Is more info needed?

ISSUE: The Lede router has internet access through tun0, the wireless is functioning, it is assigning DHCP, but traceroutes from Lede client devices stop at the router.

Since your OpenVPN server is pushing redirect-gateway, your router's WAN should really be based on tun0 here, not eth1.

I assume that you want the router's clients to be accessing the internet over VPN as well, through the router's VPN connection. Is that correct?

Yes, I would like all traffic to/from the home LAN (obviously through the Lede client router) to be routed through the tunnel. The only traffic I would want out of the tunnel would be on the LAN-side either intra-local net traffic or other client access through the tunnel to access LAN files.

OK, so you're after some discrete goals here:

1. Private (ish - from your upstream ISP anyway) internet access in general

• From all hosts on the LAN
• From other OpenVPN clients in whatever ISP/access point they might be

2. Secure access from other OpenVPN clients (road warrior laptop use case for example) to the LAN

You can do both with a single OpenVPN server, but it might complicate things a bit. That's because #1 requires the server pushing that redirect-gateway option to the client:

--redirect-gateway flags...
Automatically execute routing commands to cause all outgoing IP traffic to be redirected over the VPN. This is a client-side option.

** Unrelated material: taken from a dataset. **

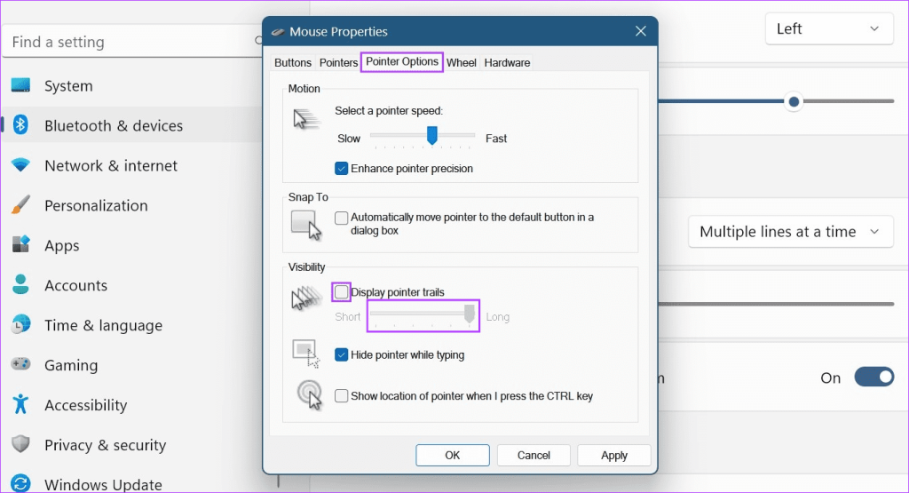Switch to the Pointers tab
Image resolution: width=909 pixels, height=493 pixels.
click(x=338, y=62)
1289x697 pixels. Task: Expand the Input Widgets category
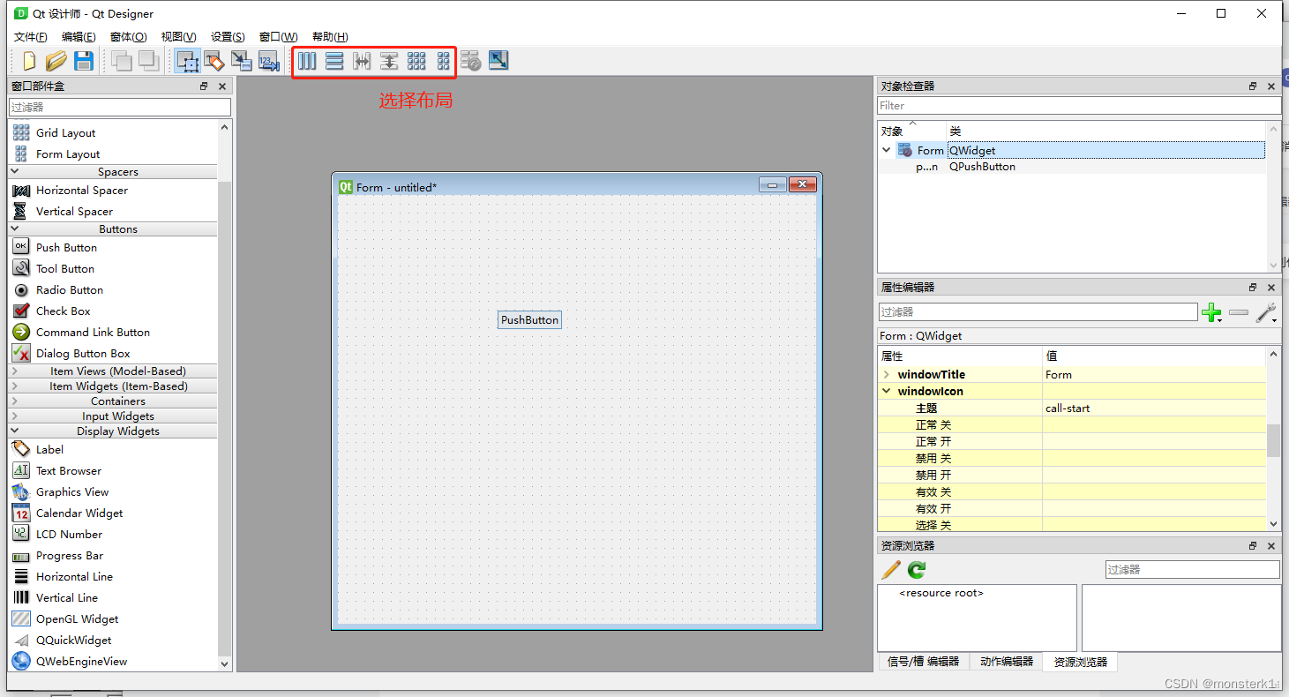[117, 416]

which means that your LEDE box will now route everything - including access to the Linode web console, for example - through the OpenVPN tunnel. This can get annoying if you need to reboot that box etc. Basically it's a single point of failure on your Internet access.

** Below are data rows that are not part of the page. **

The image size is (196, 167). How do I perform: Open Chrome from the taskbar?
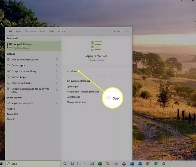pyautogui.click(x=148, y=164)
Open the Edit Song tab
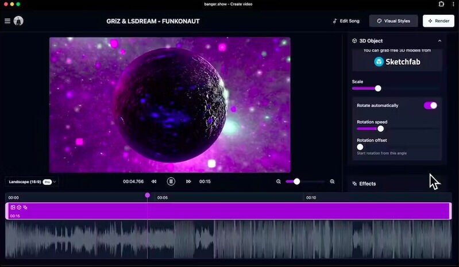The height and width of the screenshot is (267, 459). [x=346, y=21]
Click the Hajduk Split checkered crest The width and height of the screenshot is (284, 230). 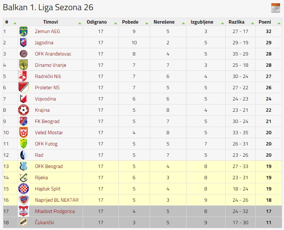(24, 189)
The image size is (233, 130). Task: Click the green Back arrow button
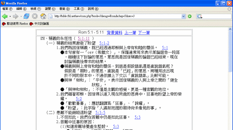pos(5,16)
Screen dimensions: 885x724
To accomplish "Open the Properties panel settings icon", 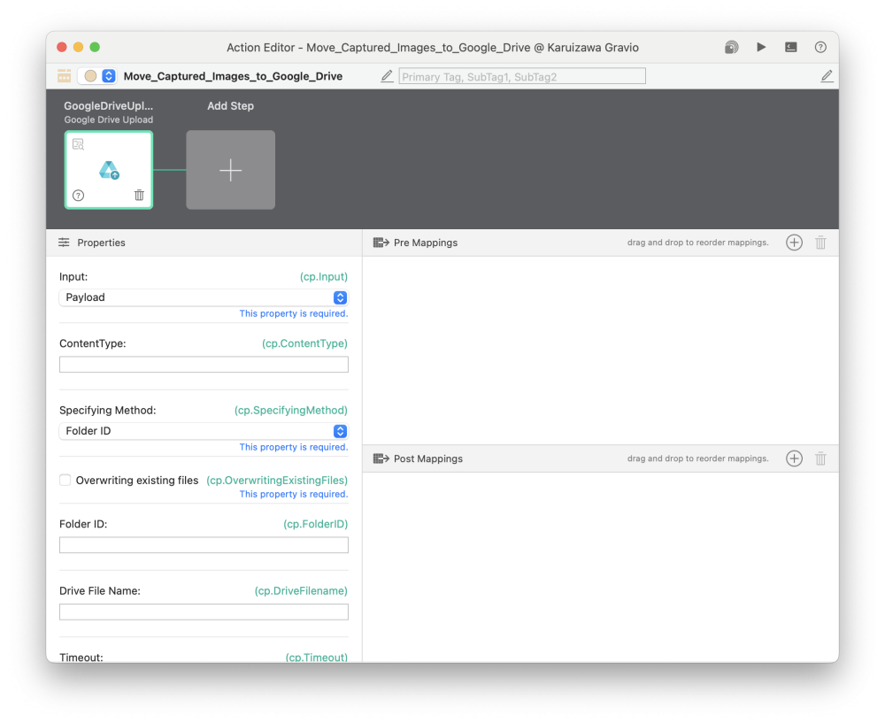I will (64, 242).
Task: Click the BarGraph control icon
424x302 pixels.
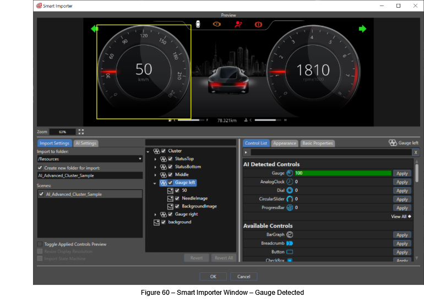Action: click(x=290, y=235)
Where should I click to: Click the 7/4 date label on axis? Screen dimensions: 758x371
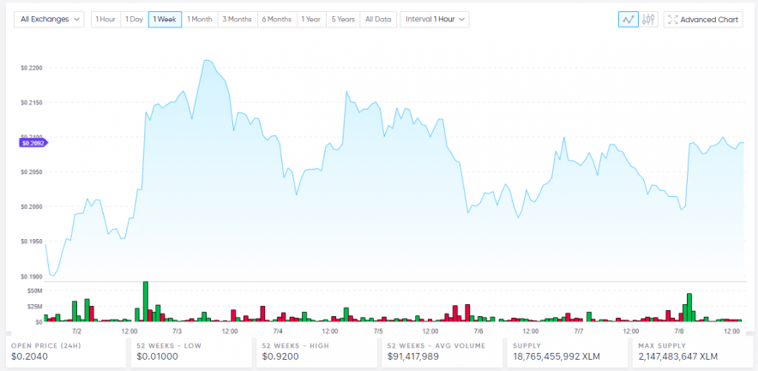click(x=278, y=331)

You should be able to work around that with static routes and weights on the LEDE box, but that's something I haven't done before so can't advise.

So I'd start with just #2:

• Remove redirect-gateway and the DNS options - in fact, all the push options, from the server config.
• Add a LEDE network that includes just tun0.
• Add a LEDE firewall zone for that tun0 network.
  • In this zone, add rules to forward the ports you need exposed from the LAN hosts, so that they're available on that 10.8.0.0/24 VPN.

You should be able to test this from a second OpenVPN client, e.g. a laptop. Use another ISP, like tether a mobile phone, to do this. You should be able to access these resources when connected over OpenVPN, on their 10.8.0.0/24 addresses.

Edit: Fixed "test case", testing from a host on the LAN, even if that host is itself an OpenVPN client, may not work - LEDE may be routing you to 10.8.0.0/24.